Context: In June 2003, the Food and Drug Administration (FDA) recommended that paroxetine hydrochloride not be used to treat young people because of potential increased risk of suicidal behavior, and in October 2004, the FDA issued a black box warning concerning all antidepressants for youth.
Objective: To characterize associations between these warnings and antidepressant use.
Design: Interrupted time series analyses of trends in antidepressant use were performed with Medco pharmacy and enrollment data stratified by patient age, sex, antidepressant type, and specialty of the prescribing physician across 3 study periods: prewarning (May 1, 2002 to June 19, 2003), paroxetine warning (June 20, 2003 to October 15, 2004), and black box warning (October 16, 2004 to December 31, 2005).
Main outcome measures: The rate of antidepressant use, annualized percentage change in rate of antidepressant use, and difference in trend of antidepressant use between consecutive study periods.
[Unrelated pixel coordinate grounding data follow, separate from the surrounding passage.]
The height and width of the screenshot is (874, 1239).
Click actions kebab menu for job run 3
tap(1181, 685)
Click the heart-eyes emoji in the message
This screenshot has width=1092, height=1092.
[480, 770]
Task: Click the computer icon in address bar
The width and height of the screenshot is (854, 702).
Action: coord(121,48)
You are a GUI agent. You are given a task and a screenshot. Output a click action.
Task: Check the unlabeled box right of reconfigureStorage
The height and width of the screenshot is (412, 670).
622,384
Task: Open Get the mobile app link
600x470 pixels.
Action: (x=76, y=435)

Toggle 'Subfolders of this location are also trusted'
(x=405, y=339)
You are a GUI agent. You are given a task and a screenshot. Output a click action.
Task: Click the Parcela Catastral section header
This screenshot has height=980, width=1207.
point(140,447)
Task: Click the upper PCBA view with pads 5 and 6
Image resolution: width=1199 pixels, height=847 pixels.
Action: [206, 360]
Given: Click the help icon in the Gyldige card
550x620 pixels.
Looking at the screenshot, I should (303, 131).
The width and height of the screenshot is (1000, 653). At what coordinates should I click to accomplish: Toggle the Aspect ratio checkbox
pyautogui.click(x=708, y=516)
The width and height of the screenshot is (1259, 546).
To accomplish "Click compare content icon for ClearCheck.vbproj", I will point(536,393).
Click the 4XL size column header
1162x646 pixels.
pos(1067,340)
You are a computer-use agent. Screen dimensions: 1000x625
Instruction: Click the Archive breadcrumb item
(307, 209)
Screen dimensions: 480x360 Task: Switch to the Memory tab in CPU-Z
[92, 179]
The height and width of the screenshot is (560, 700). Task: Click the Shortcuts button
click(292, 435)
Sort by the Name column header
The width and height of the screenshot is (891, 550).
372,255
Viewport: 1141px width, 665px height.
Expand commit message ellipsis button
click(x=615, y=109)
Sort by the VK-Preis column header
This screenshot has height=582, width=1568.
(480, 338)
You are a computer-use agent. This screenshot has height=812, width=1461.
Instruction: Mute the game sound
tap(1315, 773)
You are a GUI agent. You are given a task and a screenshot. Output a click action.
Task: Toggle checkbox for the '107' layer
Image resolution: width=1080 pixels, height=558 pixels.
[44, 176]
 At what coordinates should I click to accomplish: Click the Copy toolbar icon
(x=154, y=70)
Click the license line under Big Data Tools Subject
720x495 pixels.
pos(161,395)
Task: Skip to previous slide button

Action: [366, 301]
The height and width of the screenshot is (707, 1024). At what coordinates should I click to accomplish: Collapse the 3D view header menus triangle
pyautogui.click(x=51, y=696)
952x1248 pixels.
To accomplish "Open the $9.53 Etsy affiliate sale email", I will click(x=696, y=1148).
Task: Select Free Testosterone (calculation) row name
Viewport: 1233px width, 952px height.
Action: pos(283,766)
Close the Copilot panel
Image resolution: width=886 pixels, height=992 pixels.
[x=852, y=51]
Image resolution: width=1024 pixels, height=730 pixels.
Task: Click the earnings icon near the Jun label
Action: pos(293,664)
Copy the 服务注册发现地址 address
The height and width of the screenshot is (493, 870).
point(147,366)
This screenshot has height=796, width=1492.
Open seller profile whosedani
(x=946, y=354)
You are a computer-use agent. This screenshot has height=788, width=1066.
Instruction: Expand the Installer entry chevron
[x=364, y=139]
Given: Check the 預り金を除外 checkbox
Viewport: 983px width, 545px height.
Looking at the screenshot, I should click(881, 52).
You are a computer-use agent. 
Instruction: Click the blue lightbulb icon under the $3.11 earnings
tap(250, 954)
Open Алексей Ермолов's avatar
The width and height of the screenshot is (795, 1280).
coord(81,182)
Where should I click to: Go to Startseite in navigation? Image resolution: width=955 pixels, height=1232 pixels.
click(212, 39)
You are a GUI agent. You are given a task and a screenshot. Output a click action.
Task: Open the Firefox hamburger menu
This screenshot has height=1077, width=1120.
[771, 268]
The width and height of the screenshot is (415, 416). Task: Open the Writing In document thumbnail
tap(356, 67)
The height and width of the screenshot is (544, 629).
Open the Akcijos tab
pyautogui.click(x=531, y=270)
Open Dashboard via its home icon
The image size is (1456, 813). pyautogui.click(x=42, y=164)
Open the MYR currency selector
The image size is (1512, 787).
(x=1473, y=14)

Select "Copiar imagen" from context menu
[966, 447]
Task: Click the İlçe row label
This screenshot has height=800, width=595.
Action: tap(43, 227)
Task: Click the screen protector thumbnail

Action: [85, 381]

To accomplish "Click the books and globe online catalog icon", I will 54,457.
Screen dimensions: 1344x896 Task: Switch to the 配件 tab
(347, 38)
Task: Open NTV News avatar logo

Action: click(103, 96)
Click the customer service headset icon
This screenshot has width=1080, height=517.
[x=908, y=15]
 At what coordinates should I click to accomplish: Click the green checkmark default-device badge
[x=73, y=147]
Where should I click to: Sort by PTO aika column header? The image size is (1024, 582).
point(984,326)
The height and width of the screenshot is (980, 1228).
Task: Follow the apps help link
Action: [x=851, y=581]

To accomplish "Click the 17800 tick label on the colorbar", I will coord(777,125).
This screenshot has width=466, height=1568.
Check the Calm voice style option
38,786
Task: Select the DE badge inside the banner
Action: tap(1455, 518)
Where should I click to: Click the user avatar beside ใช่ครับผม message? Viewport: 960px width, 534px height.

Results: During the prewarning study period, there was a 36.0% per year (P < .001) increase in total youth (aged 6-17 years) antidepressant use, which was followed by decreases of -0.8% per year (P = .85) and -9.6% per year (P = .21) during the paroxetine and black box warning study periods, respectively. The difference in trends between the prewarning and paroxetine warning periods was significant (P < .001). Youth paroxetine use also significantly increased during the prewarning study period (30.0% per year; P < .001) before significantly declining during the paroxetine warning study period (-44.2% per year; P < .001), which was also a significant between-period difference in trends (P < .001). Changes in antidepressant use were less pronounced in adults than in youth. For adults 65 years and older, overall antidepressant use significantly increased (8.1% per year; P < .001) during the black box study period. Changes in the pattern of antidepressant use varied little by patient sex.
Conclusions: The paroxetine and black box warnings had modest and relatively targeted effects on the intended populations. These changes, which were greatest for youth, were broadly consistent with the FDA warnings and the scientific literature.